**WORK INSTRUCTION:** Write an exact copy of the entries below that leaves out all pictures.

BEGIN GIVEN RECORDS

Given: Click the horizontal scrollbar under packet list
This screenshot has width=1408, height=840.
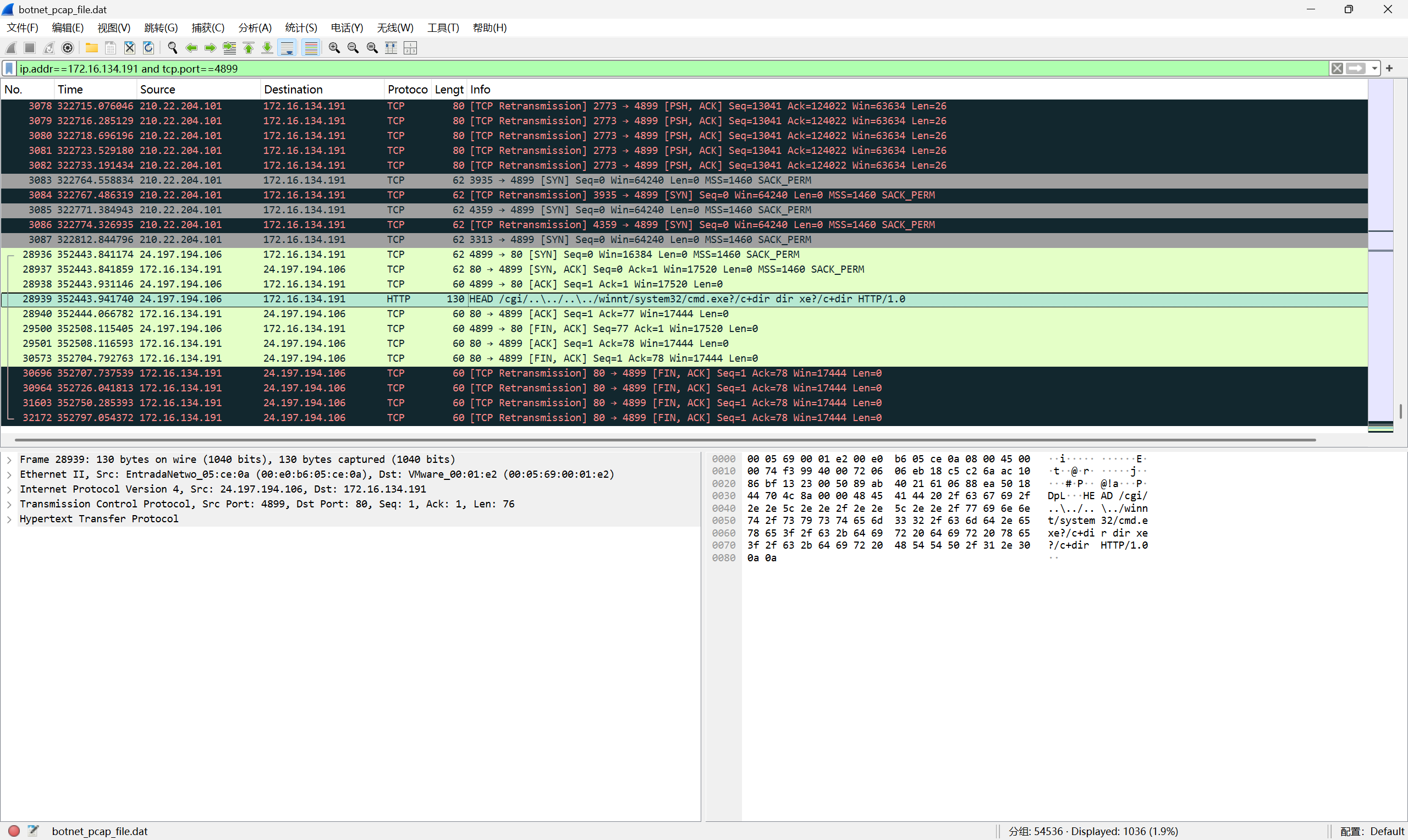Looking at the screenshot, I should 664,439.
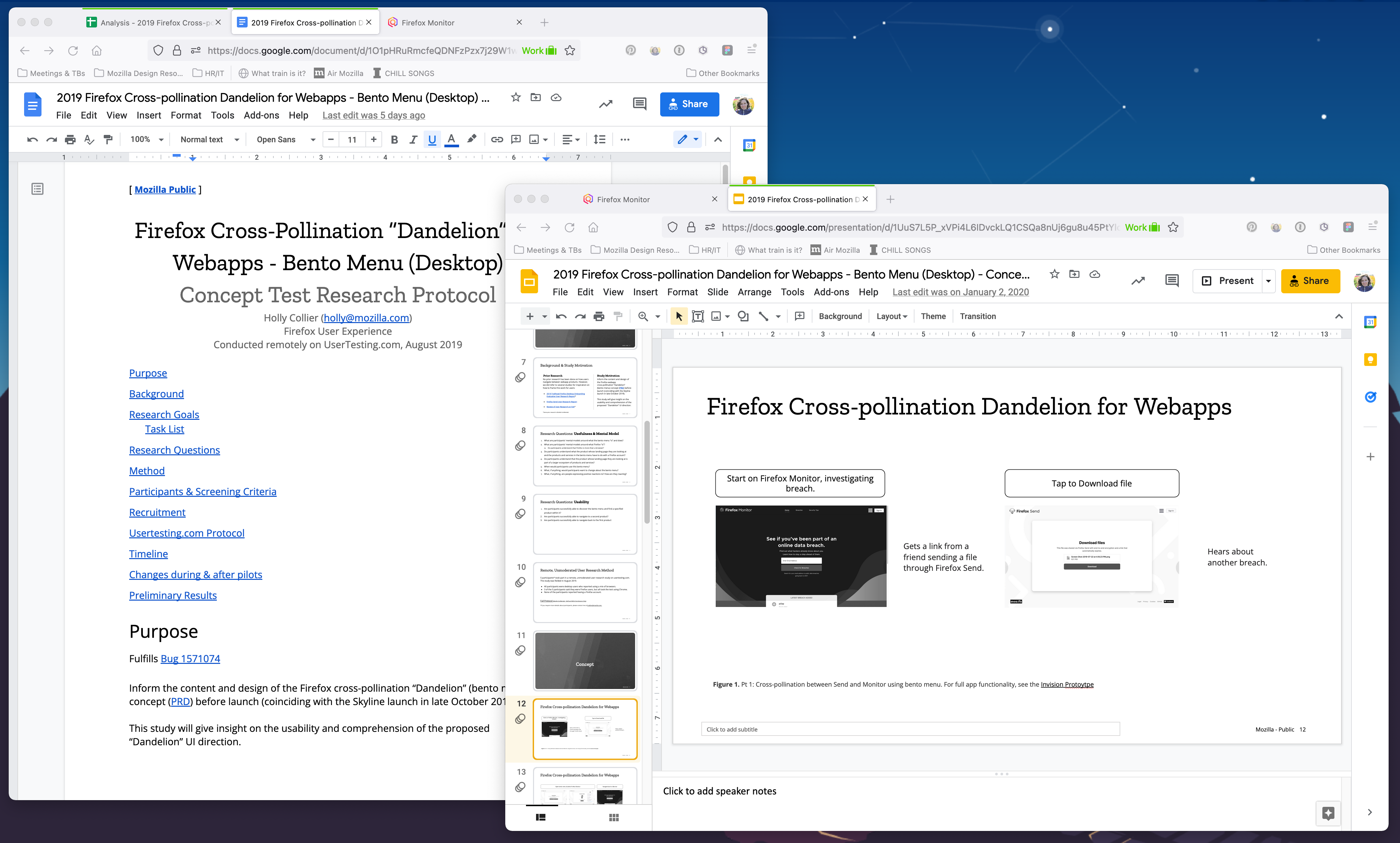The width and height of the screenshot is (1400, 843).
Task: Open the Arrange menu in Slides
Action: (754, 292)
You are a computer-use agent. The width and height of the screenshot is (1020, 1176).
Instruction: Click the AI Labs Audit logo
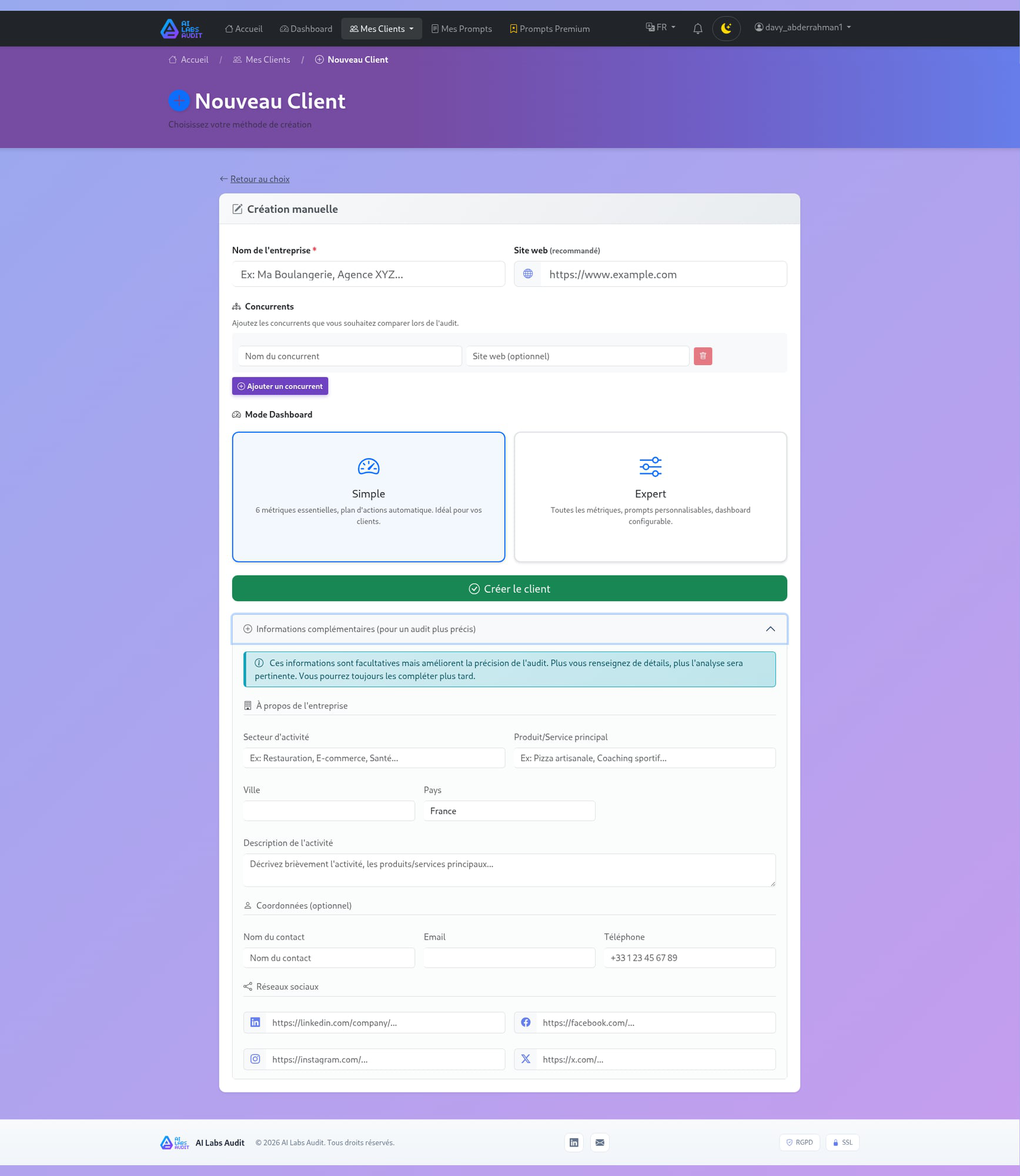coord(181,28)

END GIVEN RECORDS

**ANSWER TO THIS EXERCISE:**
Given: Click the horizontal scrollbar under packet list
This screenshot has width=1408, height=840.
Looking at the screenshot, I should 664,439.
The width and height of the screenshot is (1400, 843).
Task: Open the Arrange menu in Slides
Action: (754, 292)
You are a computer-use agent. The width and height of the screenshot is (1020, 1176).
Instruction: Click the AI Labs Audit logo
coord(181,28)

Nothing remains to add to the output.